For the last few years of Bill Monroe's life and career, Detroit native Dana Cupp ably held down the banjo slot in the Blue Grass Boys, and following Monroe's passing in 1996, came aboard with the Osbornes as rhythm guitarist. With Sonny's departure, Cupp simply steps over to the banjo side of the stage.
"Of course, (Dana's) been familiar with Sonny's playing down through the years, and he's been a great friend for many, many years (that) we've known him... and of course, he's followed Sonny's playing, and he's followed Earl Scruggs' playing...Dana is on the same order that Sonny plays. He can play either one. On the things that I do on stage like the Osborne Brothers, he plays like Sonny, and on the things I do as Bobby Osborne, like on this new CD, I told him to play it just a little bit different, just like he would like to. So, it worked out great that way."
For a new guitarist in Cupp's old spot, Osborne again didn't have far to look, bringing his son Bobby Jr. on board. Doing the classic Osborne-style Dobro is Tim Graves, who has since departed to resume running his own band, Cherokee, replaced in the current lineup by Matt DeSpain.
In the midst of a turnover in the fiddle slot, Osborne says Duncan contributed fiddle parts and a good share of the vocals.
Osborne is pleased and optimistic about his future, but is quick to recognize that his past is comforting not only to himself, but to his audiences as well.
"I'm still doing some of our recordings (onstage), especially the ones that people request, of course, you know, 'Kentucky' and 'Rocky Top'...and some of those ballads that we did, I still do them, and I'm slowly working into some of these newer ones."

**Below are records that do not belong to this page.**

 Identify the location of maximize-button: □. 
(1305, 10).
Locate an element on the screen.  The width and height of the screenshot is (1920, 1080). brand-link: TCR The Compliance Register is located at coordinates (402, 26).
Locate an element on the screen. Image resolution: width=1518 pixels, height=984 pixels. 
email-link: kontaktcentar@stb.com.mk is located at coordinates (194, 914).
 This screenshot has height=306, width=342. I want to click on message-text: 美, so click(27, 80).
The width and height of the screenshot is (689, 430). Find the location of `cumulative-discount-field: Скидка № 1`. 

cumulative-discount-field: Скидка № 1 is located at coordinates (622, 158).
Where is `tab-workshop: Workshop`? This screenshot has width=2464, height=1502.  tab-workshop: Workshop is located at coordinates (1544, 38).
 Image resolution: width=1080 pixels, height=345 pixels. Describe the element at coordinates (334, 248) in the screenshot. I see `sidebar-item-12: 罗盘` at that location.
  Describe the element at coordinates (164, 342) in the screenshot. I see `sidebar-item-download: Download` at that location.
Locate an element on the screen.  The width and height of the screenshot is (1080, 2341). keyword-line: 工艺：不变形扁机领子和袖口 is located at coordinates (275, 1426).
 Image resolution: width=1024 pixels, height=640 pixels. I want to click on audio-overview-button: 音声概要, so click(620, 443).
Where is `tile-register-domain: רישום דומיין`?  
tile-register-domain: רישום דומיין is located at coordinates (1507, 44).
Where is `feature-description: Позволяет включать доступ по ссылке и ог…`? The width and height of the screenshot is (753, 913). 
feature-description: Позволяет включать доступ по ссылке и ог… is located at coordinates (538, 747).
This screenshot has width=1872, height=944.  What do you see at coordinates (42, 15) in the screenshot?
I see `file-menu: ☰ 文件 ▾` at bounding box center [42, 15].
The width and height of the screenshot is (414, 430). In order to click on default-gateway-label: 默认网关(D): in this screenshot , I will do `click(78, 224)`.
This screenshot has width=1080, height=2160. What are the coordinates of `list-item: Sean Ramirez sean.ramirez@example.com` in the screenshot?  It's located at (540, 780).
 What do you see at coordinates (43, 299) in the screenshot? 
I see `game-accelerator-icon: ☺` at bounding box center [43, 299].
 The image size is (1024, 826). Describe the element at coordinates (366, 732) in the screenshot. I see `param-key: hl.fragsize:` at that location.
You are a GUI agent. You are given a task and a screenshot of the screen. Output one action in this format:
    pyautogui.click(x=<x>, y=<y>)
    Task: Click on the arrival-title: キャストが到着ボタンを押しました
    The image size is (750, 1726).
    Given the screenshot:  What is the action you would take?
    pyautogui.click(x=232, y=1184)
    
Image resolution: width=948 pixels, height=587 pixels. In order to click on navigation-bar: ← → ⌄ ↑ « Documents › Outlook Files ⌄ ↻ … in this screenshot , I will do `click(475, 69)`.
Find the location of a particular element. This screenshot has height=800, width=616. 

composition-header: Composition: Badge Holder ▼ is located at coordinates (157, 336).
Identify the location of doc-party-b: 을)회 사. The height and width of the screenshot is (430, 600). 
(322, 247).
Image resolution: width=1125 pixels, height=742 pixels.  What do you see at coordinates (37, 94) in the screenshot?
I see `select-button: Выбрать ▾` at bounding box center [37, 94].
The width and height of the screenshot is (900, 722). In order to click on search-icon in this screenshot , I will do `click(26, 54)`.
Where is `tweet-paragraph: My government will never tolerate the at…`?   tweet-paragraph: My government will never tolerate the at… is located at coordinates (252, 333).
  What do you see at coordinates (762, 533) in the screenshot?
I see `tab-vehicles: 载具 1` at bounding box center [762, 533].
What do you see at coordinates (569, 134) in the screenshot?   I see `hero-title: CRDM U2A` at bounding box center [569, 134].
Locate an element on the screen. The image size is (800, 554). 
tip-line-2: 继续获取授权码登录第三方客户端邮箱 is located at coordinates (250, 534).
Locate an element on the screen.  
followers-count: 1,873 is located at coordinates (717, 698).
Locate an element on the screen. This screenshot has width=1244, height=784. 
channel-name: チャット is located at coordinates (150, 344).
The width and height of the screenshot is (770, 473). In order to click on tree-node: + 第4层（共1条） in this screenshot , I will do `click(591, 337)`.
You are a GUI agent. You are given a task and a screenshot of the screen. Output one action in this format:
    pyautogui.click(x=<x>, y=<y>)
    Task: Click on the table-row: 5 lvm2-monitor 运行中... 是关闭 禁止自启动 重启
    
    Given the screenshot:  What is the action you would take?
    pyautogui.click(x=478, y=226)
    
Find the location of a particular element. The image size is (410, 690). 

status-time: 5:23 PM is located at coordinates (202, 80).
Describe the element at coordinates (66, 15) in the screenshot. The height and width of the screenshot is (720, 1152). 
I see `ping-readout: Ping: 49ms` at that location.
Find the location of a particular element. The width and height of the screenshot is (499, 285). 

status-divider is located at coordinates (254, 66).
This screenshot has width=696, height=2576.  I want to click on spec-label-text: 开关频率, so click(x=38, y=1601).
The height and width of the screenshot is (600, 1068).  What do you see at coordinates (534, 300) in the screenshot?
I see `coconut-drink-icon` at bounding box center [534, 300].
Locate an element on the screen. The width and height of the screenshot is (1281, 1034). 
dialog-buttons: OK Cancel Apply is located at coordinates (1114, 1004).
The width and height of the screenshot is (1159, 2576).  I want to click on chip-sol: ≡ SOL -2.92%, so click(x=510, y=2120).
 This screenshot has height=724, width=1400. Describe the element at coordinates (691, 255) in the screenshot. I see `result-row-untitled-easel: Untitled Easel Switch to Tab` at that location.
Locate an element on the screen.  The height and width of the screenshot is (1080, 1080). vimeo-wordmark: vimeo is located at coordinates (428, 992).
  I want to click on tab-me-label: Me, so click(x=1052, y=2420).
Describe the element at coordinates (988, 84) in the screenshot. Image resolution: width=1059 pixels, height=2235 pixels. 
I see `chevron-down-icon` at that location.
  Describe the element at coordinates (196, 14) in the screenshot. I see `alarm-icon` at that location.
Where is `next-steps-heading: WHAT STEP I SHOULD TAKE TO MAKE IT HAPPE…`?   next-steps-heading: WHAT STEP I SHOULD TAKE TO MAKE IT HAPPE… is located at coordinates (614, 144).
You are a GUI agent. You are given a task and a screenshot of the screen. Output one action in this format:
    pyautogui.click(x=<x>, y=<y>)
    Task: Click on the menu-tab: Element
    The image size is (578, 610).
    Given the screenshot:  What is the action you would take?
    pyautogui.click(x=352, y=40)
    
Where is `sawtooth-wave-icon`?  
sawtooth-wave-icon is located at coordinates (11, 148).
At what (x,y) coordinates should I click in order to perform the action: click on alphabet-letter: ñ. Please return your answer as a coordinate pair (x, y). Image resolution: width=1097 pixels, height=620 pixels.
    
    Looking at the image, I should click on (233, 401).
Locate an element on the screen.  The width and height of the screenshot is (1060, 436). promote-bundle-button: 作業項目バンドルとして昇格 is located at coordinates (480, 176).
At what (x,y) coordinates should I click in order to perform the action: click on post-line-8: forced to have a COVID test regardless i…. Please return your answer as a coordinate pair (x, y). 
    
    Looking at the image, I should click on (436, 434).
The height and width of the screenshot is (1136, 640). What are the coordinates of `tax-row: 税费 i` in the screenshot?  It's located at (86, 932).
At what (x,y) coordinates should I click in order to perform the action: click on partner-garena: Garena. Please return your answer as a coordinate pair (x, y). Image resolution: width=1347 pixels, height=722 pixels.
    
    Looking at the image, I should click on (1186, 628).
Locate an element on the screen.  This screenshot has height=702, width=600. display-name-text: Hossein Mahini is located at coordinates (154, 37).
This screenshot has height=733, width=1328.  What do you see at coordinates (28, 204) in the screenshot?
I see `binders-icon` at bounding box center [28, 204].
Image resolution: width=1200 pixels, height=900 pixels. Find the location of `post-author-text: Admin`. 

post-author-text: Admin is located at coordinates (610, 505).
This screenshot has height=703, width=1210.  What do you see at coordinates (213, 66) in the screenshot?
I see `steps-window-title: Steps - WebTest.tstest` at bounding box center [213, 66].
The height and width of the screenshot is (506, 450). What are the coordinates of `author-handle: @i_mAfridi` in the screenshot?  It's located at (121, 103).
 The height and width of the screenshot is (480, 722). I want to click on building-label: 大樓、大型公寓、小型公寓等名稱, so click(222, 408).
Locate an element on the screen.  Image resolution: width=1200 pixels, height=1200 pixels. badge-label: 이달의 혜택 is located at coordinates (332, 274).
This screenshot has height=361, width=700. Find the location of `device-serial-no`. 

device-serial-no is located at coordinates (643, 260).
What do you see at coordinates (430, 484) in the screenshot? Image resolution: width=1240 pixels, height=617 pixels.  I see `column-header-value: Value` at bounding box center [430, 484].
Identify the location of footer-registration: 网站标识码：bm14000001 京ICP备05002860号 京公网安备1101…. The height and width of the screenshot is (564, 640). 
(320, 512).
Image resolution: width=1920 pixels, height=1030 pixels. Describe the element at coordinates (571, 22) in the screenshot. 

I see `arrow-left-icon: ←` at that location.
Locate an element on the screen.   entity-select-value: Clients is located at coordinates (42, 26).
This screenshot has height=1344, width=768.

"But until the CD came out, I'd been sticking strictly to the Osborne Brothers (material) that (Sonny) and I recorded together, and the ones that people request - if they request 'em, I'll still do 'em and always will because Sonny and I were together 51 years...so I just have to hang with that, you know?"
As bluegrass evolves, more and more new bands come along that look to pioneers like Sonny and Bobby Osborne for inspiration.
Looking back to the early years, Osborne recognizes that, like Monroe, Flatt and Scruggs, the Stanleys, Jim and Jesse and others, he and his brother were able to develop their own additions and innovations to the bluegrass sound.
"When my brother and me started recording, we didn't want to be exactly like anybody else. We ran into a song back in the '50s, 'Once More,'...and we always liked the steel guitar, I always thought the steel guitar was a beautiful instrument. So, I don't know, we was just riding along in the car one time, and all of a sudden I just started singing 'Once More'."
"We'd always featured just regular harmony, like the regular style of bluegrass - the tenor, the high tenor part on top, you know, but somehow or another I just started singing that song way up in the high range, and Sonny and Red Allen, who was with us at the time, they just came in and did the two lower parts under that, and we'd never heard anything like that before, we just lucked into it. So we got to listening to it and thinking about that steel guitar and the harmonies that the guys have with the pedal steel, and the same harmony is what they use on the steel guitar. It was beautiful, so we just kept working with that until we perfected that style of singing that made us different from anybody, you know."
As one of the hardest working bands in the business, the Osborne Brothers did upwards of 200 dates a year in their heyday, but that kind of breakneck pace isn't what Bobby has in mind.
"Oh, I've slowed down quite a bit. I'm gonna do possibly 40 dates this year, something like that...I don't think I would want to be away from home that much. I've got 76 acres here at home, way out in the country, and I enjoy doing all my cuttin' the fields and stuff like that with my tractor, and I don't believe that I would like to be gone that long."
He pauses and laughs as he marvels at the stamina of some of today's bluegrass headliners.
"Rhonda Vincent's got a schedule that I don't think I could keep anymore. She works an awful lot. I wouldn't turn anything down or anything like that, but I'm pretty happy with what I'm doing...Sonny and me were young back then, and we just wanted to go all the time, we didn't have as many responsibilities then as we do now, you know, and me especially. But I'm really happy with what I'm doing, and the band I have, I'm really proud of them."
Joining his brother in full retirement, though, is not yet in the cards.
"As long as I can sing to suit me, I'm gonna stay as long as I can, 'cause I enjoy it, you know. I really love to sing, and I enjoy playing still yet, and as long as I can sing and perform, I think I'll just stay with it."